In addition to fostering relationships between fans and musicians, sites like MySpace and other Web 2.0 websites have proven to be effective resources for advertisers and researchers. These sites can provide a great deal of data than can be useful for marketing purposes (Beer 237). The millions of people that use sites like MySpace also create large potential audiences for advertising (Stone). Advertisers have been able channel information gathered from social networking sites and can advertise accordingly (Gallagher). Studies have also shown that pages on the site belonging to major recording artists generally receive the most visits, which reflects “established offline hierarchies” (Jean-Samuel and Thomas 189). This is another piece of information that could be useful to advertisers. MySpace has also proven to be important to advertisers because of its demographics. Studies have shown that “internet users over 13 years of age who access music through social networking sites spent $70 per capita on CDs, paid downloads and music subscriptions, more than double the $25 per capita spent by those not using social networks” (Gallagher). The ability to target ads to a potentially receptive audience is no doubt appealing to a possible advertiser.
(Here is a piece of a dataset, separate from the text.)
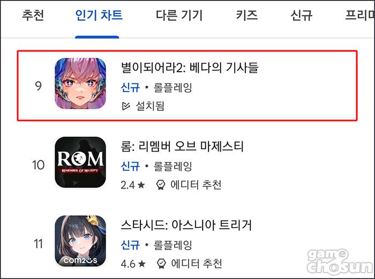Select the 인기 차트 tab

[99, 15]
In 2006 MySpace made its first attempt to sell music directly through its site. In September 2006 the site announced that it would sell music as part of a partnership with Snocap, which was a company created by Napster creator Shawn Fanning (Levine). The company created the music store as a way to compete with iTunes, with the hopes that fans who were listening to music on a band’s page could then buy the music right there without having to go to another website. The music store was designed to work with the four major record labels, but was also designed to allow independent labels and unsigned bands into the system as well (Levine). The Snocap database featured an audio fingerprinting technology that would prevent illegal selling of the files and also allowed labels to set their own prices, which iTunes did not allow at the time (Levine). This was another important development for MySpace as a music site, as it not allowed opened up a new source of revenue for the site (Levine), but it also created yet another avenue for the site to go down in the music industry. The fact that labels were willing to join in this MySpace/Snocap partnership shows how legitimate MySpace had become at this point. MySpace had become more than just a website for bands to make a page on – it had now become a digital music retailer.
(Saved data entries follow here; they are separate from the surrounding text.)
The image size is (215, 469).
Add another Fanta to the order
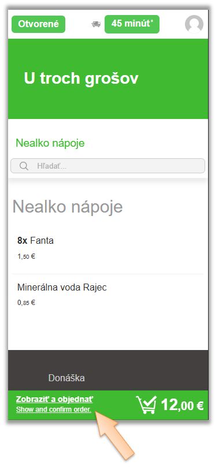tap(108, 249)
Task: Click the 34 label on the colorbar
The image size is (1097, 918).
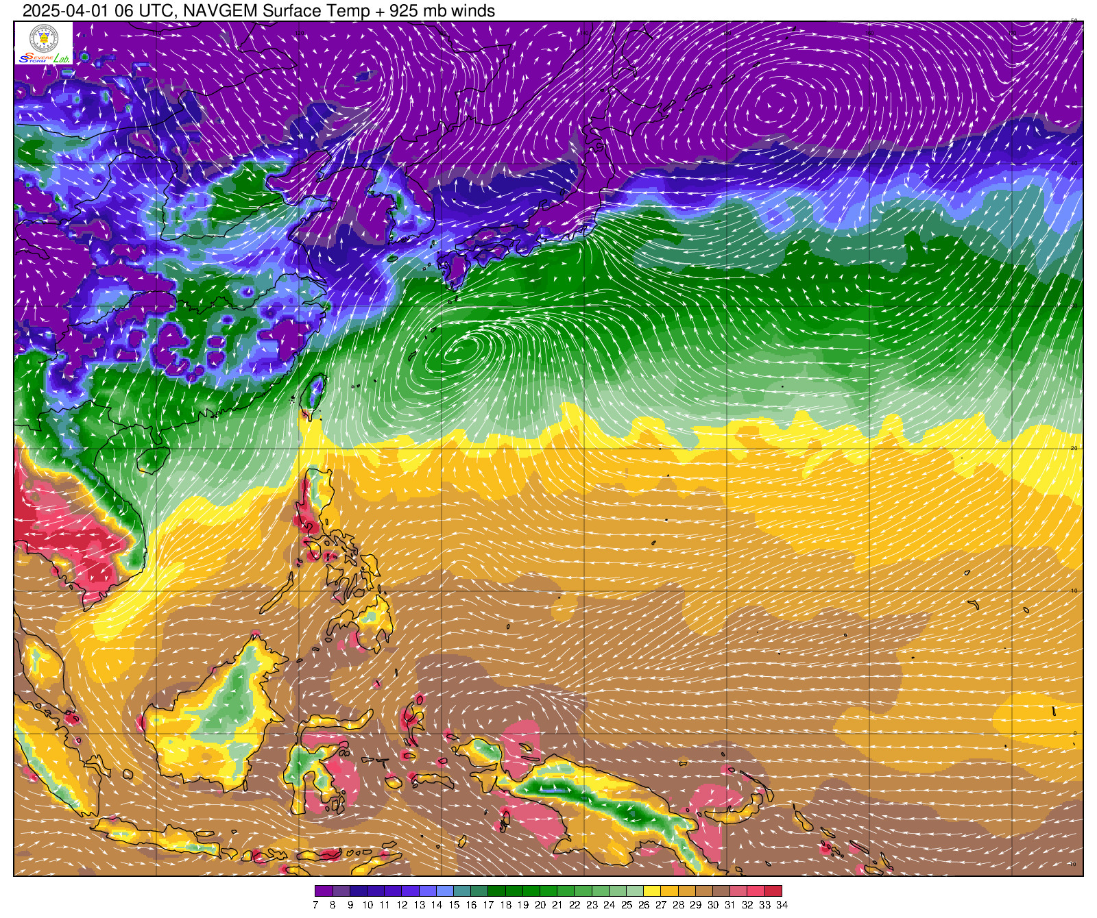Action: 782,905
In addition to the effects it has had on the online music world, MySpace has also had its effects on the more traditional aspects of the music industry as well. The introduction of its own record label has put artists in stores that may not have found their way onto shelves otherwise. Many of the aforementioned artists were also able to launch or assist their careers with the help of the website. The previously mentioned “long tail” of the music industry made up a large percentage of record sales in 2006 (Knowles 8), with many of these artists also considered to be the most recommended on the site (Jean-Samuel and Thomas 189). Even though the site reflects popular music trends in the sense that 10% of artists receive 90% of the page views on the site (Jean-Samuel and Thomas 189), studies have also revealed that these popular artists are not by any means the most influential or recommended (Jean-Samuel and Thomas 189). Even if these artists may be drowned out in older media forms, they can still have a presence on MySpace and reflects a growing democratization of the industry (Beer 223). Now musicians can even chart without a record contract, as the band Koopa did in the United Kingdom (Beer 223).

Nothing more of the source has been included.